The AAP equivocates about the "risks" of circumcision (while conceding that no one actually knows for certain what those risks are) yet refuses to acknowledge even now that circumcision is a harm in and of itself. If the AAP's refusal to recognize this fact is predicated on its dismissal of the functions and importance of the male prepuce (including its essential role in sexual sensation as well as its functional role during coitus), it is predicated even more fundamentally on the AAP's apparent disdain for the right of the individual to decide for himself which parts of his body are important to him - and to decide for himself which parts of his body he gets to keep and which parts get cut off.

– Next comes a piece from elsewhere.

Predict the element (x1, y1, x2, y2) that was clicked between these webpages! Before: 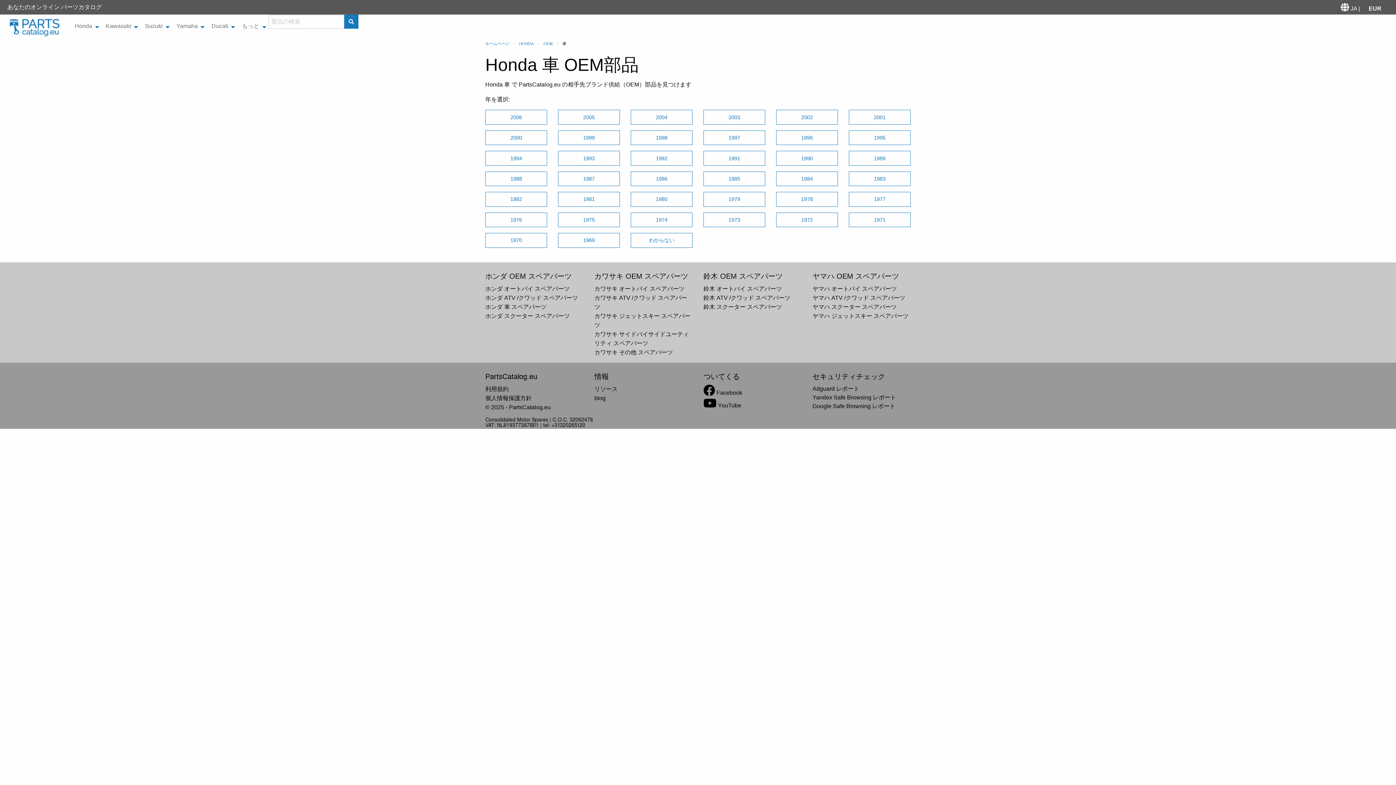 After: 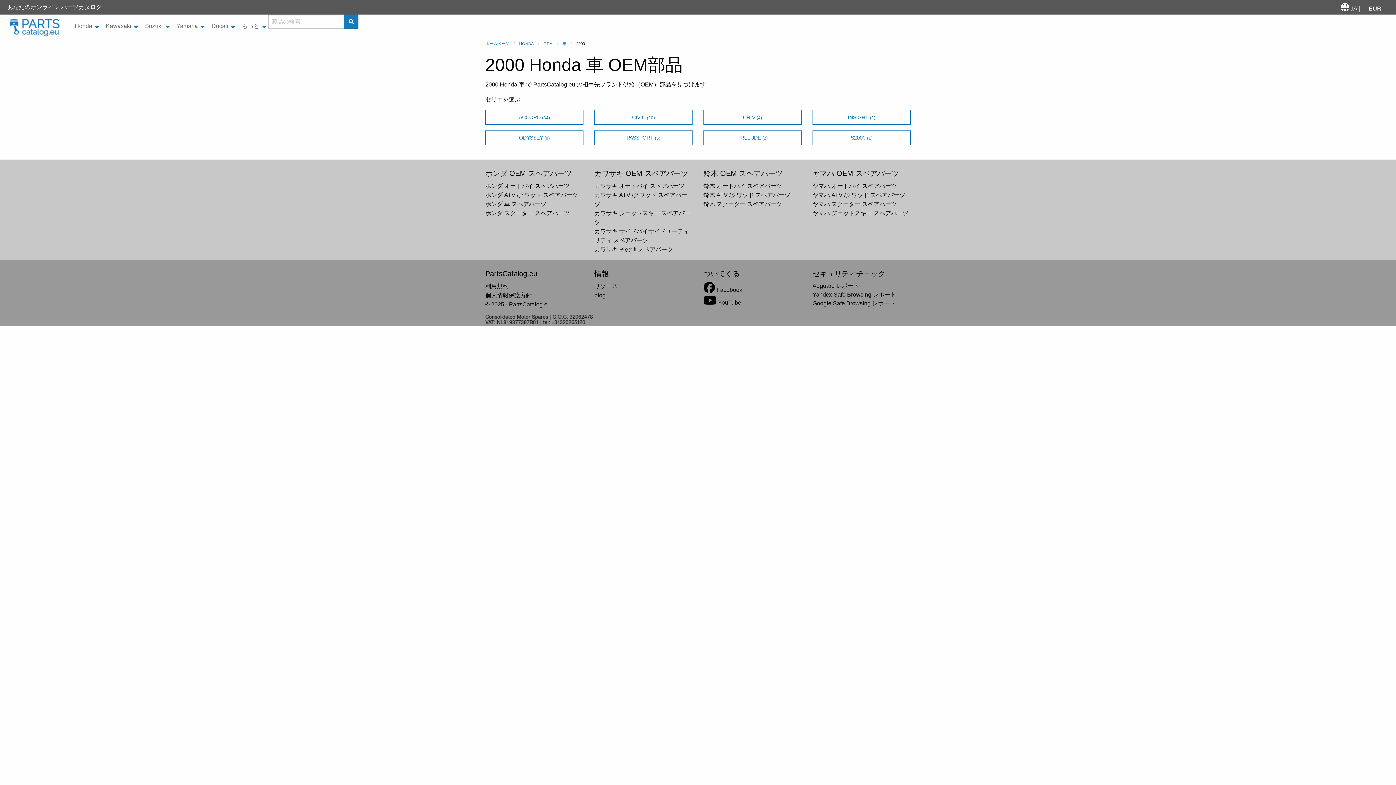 Action: bbox: (485, 130, 547, 145) label: 2000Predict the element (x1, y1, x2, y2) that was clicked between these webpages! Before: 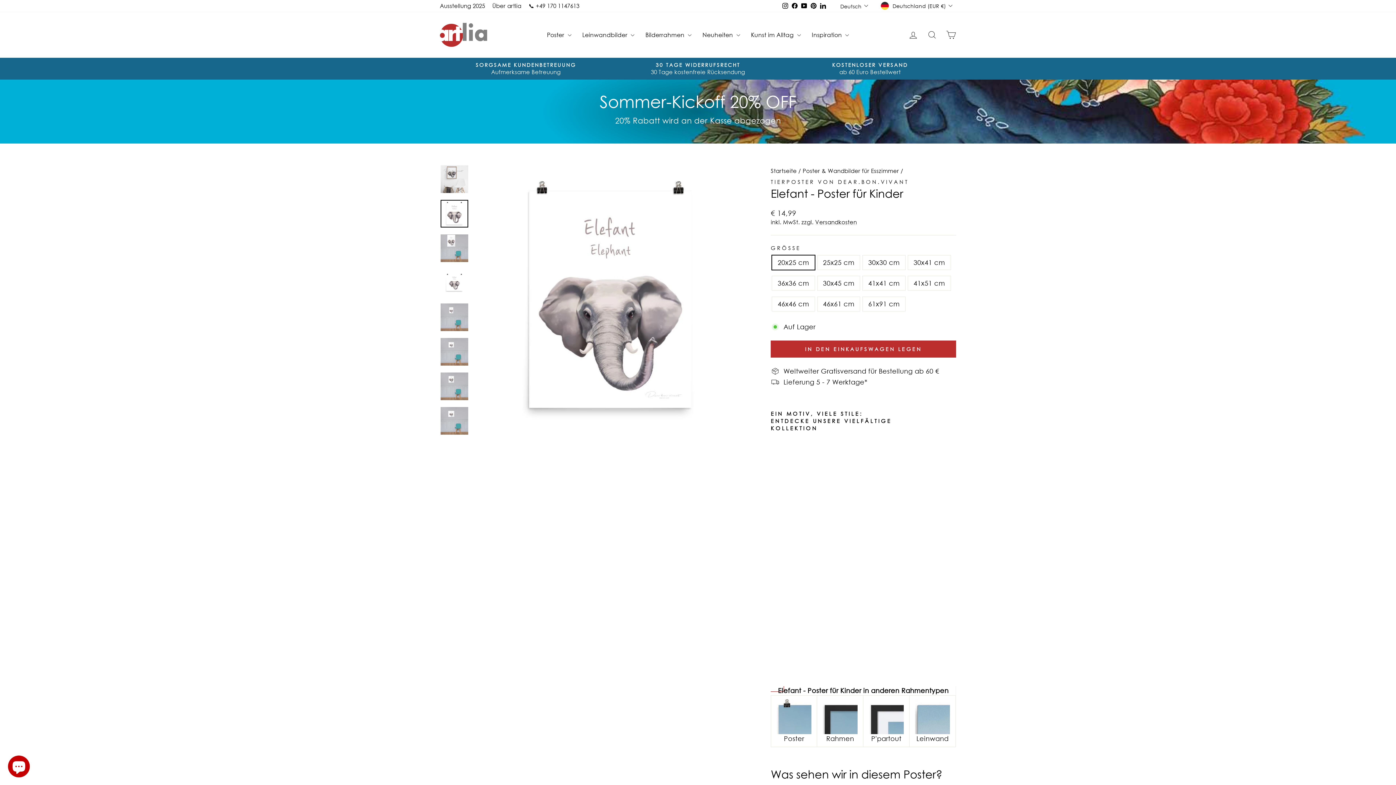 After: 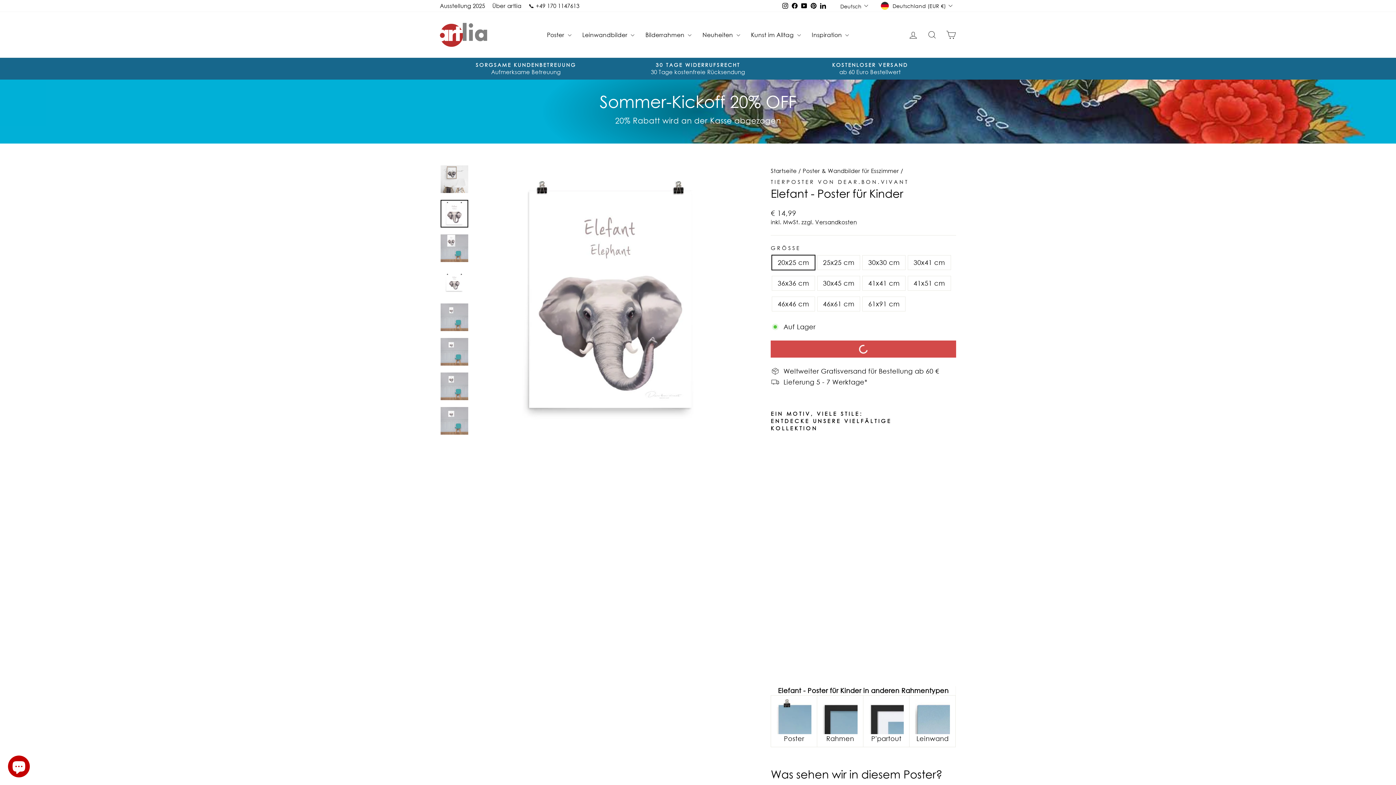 Action: bbox: (770, 340, 956, 357) label: IN DEN EINKAUFSWAGEN LEGEN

It's time for the AAP to live up to the lofty ideals of its professed mission "to attain optimal physical, mental, and social health and well-being for all infants, children, adolescents and young adults." The AAP has an ethical duty to protect children; that ethical duty is incumbent upon each of its members, as well. That duty includes refraining from subjecting neonates to painful and unnecessary surgeries, especially a surgery that results in the permanent loss of a functional and sensitive body part that every neonate, every infant, every child, every adolescent, and every man has a right to retain and to have retained into adulthood. Revising its policy on circumcision so as to bring it into conformity with the AAP's recent policy statement on neonatal pain-prevention - to say nothing of bringing it into conformity with basic principles of medical ethics and into conformity with a respect for the fundamental human right of every individual to physical integrity - would bring the AAP a long way toward realizing its stated goal of "preventing or minimizing pain in neonates."